*** The data ***

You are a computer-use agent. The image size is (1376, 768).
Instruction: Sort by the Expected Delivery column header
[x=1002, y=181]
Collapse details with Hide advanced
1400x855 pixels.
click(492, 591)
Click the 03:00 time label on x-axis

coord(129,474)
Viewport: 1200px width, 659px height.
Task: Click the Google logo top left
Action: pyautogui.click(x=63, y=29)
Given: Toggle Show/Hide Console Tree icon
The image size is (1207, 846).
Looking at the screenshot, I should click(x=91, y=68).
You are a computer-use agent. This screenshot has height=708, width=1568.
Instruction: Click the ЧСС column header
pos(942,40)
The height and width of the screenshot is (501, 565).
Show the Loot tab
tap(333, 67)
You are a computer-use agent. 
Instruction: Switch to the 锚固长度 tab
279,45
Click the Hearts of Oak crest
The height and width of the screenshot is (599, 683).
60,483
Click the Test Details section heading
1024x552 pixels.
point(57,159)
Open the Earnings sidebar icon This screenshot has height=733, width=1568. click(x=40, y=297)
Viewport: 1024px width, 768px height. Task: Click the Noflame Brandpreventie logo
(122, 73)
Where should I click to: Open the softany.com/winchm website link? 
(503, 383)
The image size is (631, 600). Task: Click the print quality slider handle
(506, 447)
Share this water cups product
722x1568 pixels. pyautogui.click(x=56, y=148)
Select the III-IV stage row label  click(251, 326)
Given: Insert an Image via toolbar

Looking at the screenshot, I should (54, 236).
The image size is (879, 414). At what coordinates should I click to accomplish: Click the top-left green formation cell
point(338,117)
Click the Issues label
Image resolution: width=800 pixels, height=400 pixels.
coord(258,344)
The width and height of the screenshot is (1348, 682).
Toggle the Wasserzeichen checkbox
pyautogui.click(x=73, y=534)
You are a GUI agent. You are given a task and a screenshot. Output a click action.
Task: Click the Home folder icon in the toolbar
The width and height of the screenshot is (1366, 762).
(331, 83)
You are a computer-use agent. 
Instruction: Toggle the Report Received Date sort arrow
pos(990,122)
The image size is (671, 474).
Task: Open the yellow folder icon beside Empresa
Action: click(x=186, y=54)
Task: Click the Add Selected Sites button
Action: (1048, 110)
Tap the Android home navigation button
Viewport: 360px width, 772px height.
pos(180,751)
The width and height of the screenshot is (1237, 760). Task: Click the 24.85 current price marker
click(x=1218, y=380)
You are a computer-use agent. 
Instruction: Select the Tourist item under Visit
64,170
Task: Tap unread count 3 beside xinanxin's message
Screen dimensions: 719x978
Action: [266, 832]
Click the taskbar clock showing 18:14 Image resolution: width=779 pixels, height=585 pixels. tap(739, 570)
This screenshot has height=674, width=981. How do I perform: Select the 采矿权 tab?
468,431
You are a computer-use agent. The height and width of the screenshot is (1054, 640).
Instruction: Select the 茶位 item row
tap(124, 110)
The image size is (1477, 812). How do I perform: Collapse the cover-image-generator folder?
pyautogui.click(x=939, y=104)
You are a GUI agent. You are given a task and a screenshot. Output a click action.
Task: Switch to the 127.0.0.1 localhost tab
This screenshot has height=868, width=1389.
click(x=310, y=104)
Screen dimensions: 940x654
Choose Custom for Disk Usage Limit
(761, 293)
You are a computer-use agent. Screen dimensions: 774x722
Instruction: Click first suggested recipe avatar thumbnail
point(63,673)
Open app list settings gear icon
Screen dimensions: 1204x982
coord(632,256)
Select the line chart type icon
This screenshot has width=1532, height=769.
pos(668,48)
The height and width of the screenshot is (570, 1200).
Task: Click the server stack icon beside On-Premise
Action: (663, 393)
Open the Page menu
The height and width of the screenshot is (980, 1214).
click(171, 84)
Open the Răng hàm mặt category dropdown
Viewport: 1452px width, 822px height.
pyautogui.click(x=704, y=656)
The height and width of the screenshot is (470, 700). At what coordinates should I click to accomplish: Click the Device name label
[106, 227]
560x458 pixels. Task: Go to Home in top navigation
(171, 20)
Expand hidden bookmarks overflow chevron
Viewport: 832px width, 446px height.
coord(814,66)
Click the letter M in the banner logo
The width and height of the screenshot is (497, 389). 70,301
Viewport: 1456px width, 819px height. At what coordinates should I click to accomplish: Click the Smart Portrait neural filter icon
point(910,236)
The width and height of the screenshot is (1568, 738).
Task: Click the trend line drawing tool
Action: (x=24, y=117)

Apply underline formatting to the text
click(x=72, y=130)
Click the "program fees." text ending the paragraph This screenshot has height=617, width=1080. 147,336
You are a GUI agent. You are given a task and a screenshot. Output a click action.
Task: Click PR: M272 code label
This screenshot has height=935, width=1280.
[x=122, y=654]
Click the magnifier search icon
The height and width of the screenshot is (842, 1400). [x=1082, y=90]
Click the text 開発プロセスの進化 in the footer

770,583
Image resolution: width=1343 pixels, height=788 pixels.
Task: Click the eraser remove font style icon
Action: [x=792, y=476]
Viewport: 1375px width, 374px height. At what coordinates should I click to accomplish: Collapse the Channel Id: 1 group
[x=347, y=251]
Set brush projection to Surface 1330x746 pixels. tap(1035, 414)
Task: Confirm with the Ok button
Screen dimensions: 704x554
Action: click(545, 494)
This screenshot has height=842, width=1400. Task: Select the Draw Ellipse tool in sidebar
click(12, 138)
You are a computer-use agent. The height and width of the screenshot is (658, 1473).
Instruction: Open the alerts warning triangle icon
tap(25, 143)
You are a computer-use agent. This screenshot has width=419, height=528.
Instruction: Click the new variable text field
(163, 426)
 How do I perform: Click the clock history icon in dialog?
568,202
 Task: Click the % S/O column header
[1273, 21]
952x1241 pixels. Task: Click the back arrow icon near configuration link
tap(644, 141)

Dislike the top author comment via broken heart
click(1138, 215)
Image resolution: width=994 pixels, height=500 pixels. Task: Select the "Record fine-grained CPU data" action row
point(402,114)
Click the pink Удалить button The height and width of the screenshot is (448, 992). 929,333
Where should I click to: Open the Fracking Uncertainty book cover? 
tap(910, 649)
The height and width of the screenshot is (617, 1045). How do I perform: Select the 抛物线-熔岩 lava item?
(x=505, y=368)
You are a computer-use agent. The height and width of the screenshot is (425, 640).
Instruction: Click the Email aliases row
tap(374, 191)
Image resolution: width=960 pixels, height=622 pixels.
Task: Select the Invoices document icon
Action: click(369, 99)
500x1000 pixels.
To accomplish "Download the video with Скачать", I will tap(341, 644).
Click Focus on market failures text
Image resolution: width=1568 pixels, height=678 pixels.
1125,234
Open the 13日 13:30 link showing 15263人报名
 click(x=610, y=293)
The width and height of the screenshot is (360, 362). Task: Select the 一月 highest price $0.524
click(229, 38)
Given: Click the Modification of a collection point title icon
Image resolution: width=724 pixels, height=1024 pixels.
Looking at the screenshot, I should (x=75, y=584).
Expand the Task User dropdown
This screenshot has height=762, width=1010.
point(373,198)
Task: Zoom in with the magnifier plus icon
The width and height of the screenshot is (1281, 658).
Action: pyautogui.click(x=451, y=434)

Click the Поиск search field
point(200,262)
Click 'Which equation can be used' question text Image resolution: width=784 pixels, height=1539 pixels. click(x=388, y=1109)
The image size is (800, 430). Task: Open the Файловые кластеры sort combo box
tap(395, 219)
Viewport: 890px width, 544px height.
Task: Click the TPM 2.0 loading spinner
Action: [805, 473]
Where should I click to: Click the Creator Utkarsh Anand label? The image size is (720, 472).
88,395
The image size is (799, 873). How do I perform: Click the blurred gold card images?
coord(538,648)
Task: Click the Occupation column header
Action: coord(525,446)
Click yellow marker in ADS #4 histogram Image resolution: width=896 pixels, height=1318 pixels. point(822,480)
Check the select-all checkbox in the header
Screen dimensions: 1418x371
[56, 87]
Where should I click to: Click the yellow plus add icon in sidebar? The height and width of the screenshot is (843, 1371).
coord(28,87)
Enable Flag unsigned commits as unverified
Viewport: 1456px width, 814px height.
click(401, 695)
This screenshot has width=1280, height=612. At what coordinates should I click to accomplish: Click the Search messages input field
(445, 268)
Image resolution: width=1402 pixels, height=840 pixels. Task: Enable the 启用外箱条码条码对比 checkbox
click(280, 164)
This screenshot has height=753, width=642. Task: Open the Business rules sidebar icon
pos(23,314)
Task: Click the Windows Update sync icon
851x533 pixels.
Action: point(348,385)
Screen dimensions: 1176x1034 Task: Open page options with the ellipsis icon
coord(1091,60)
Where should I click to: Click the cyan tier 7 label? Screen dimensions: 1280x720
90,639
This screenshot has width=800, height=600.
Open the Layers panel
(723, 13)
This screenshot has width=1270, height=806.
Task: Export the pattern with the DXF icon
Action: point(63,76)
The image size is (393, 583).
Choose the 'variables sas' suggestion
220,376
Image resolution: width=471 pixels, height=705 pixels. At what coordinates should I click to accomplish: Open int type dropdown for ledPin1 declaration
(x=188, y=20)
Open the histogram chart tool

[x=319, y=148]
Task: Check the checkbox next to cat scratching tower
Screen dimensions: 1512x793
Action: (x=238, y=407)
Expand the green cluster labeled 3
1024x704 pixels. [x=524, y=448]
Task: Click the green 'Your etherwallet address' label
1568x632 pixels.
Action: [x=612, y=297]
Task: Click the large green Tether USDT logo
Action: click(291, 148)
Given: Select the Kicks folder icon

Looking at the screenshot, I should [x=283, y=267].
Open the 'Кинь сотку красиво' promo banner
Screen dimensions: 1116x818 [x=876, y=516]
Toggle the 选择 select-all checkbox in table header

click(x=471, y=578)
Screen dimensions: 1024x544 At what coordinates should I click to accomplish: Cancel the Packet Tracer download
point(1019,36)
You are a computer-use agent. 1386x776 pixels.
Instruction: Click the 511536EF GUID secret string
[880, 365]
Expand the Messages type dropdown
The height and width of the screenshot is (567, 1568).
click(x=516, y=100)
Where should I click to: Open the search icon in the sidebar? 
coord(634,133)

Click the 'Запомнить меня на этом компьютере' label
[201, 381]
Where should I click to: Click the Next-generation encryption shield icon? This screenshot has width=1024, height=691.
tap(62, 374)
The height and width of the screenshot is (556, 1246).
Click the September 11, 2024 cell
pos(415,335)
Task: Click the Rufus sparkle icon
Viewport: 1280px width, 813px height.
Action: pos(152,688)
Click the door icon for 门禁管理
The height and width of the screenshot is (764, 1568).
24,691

*** End of The data ***

Give exactly the lines from the one with "The height and width of the screenshot is (556, 1246)." to the end of the entries, nothing before them.

The height and width of the screenshot is (556, 1246).
Click the September 11, 2024 cell
pos(415,335)
Task: Click the Rufus sparkle icon
Viewport: 1280px width, 813px height.
Action: pos(152,688)
Click the door icon for 门禁管理
The height and width of the screenshot is (764, 1568).
24,691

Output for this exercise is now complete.